GIVEN ENTRIES below:

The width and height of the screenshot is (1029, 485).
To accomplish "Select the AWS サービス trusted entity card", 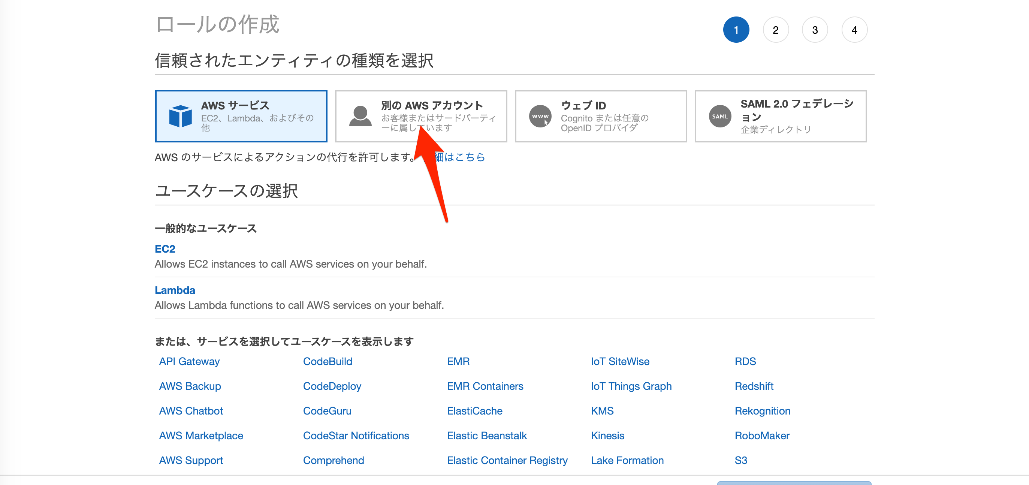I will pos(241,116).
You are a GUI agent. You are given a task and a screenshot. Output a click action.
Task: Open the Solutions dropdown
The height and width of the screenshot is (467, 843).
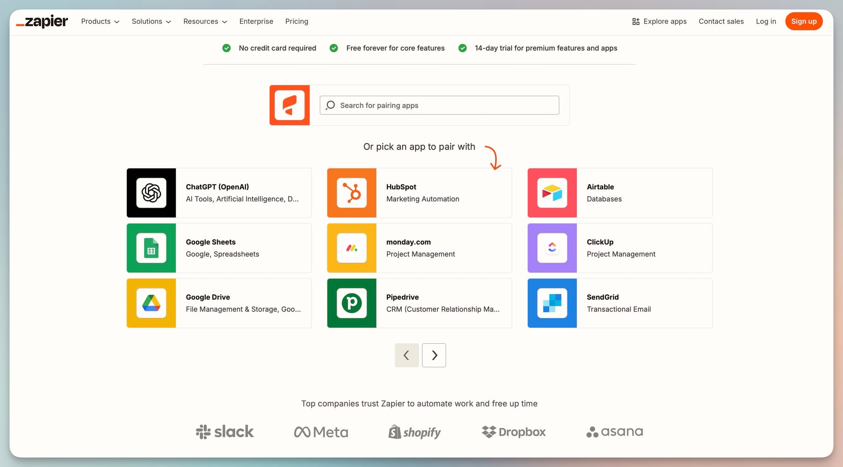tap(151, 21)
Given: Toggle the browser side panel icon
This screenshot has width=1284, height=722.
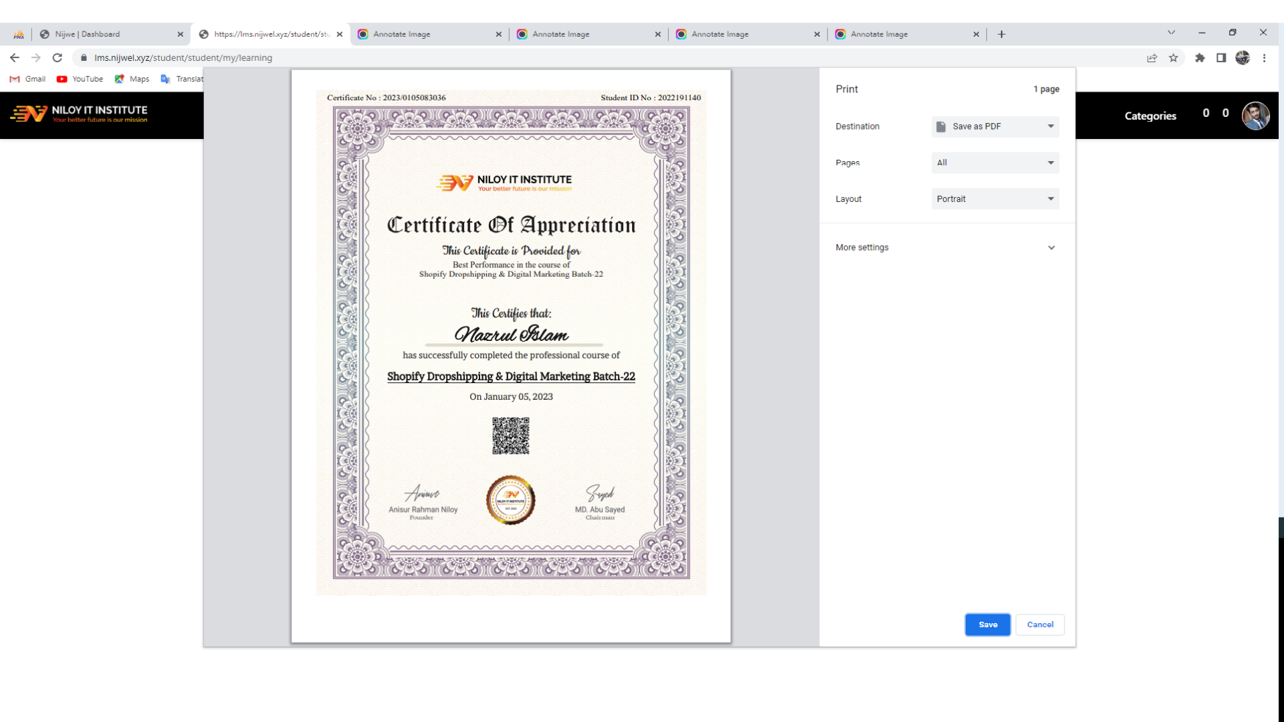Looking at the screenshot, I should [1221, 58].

End of GIVEN ENTRIES.
GIVEN ENTRIES below:

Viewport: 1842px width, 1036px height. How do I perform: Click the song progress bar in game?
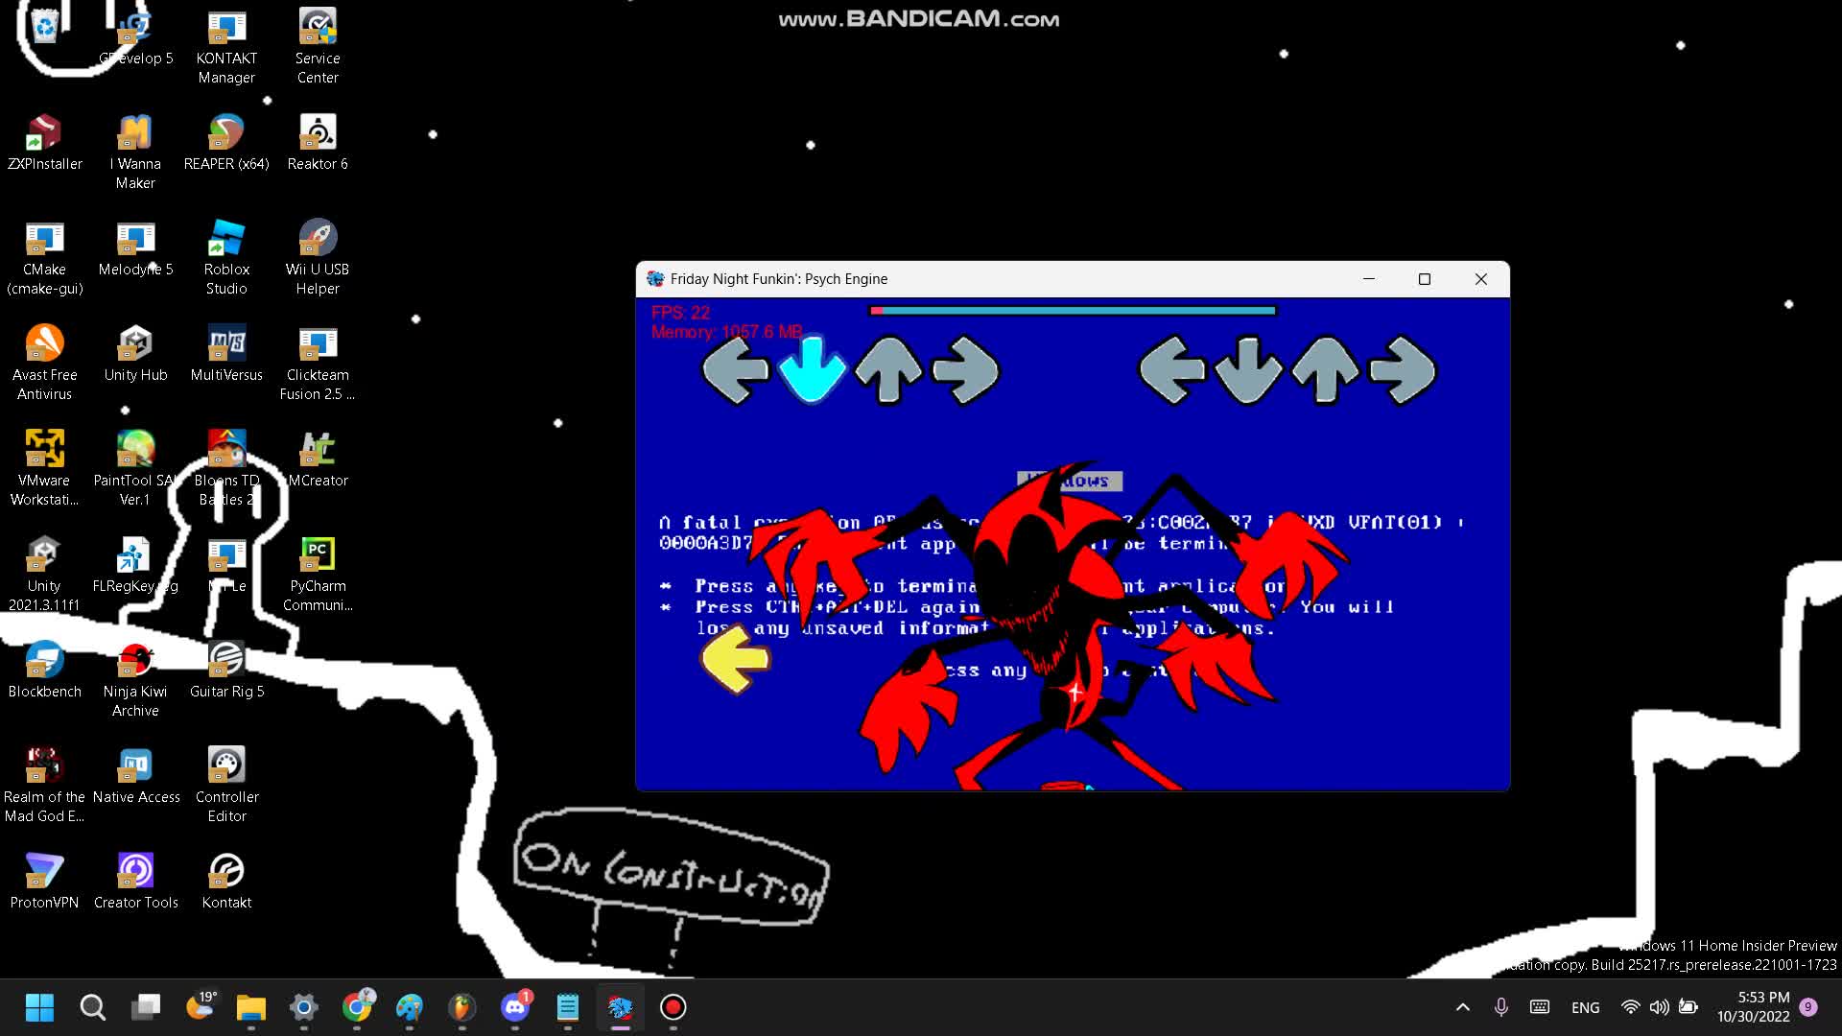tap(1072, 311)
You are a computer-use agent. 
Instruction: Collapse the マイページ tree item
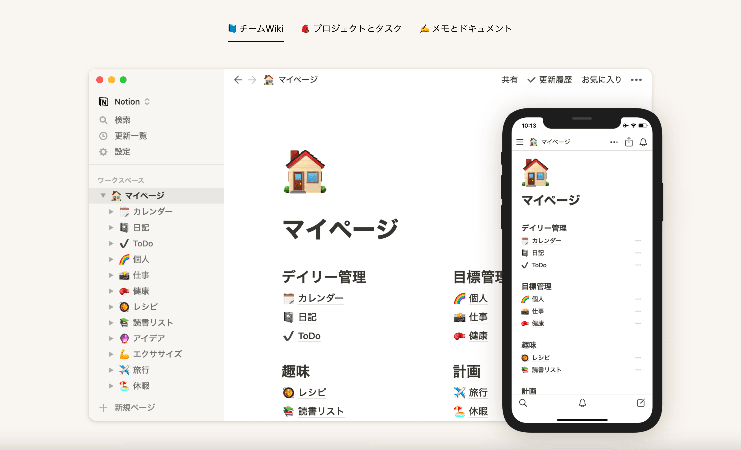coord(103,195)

End of GIVEN ENTRIES.
GIVEN ENTRIES below:

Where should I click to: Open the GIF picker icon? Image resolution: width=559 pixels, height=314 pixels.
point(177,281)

End of GIVEN ENTRIES.

=== WORK REQUIRED ===
Read the lines above. Gather those in which the string "agent" is found.

=== ANSWER FOR THIS EXERCISE ===
You are a GUI agent. You are given a task and a screenshot. Output a click action.
You are a computer-use agent. 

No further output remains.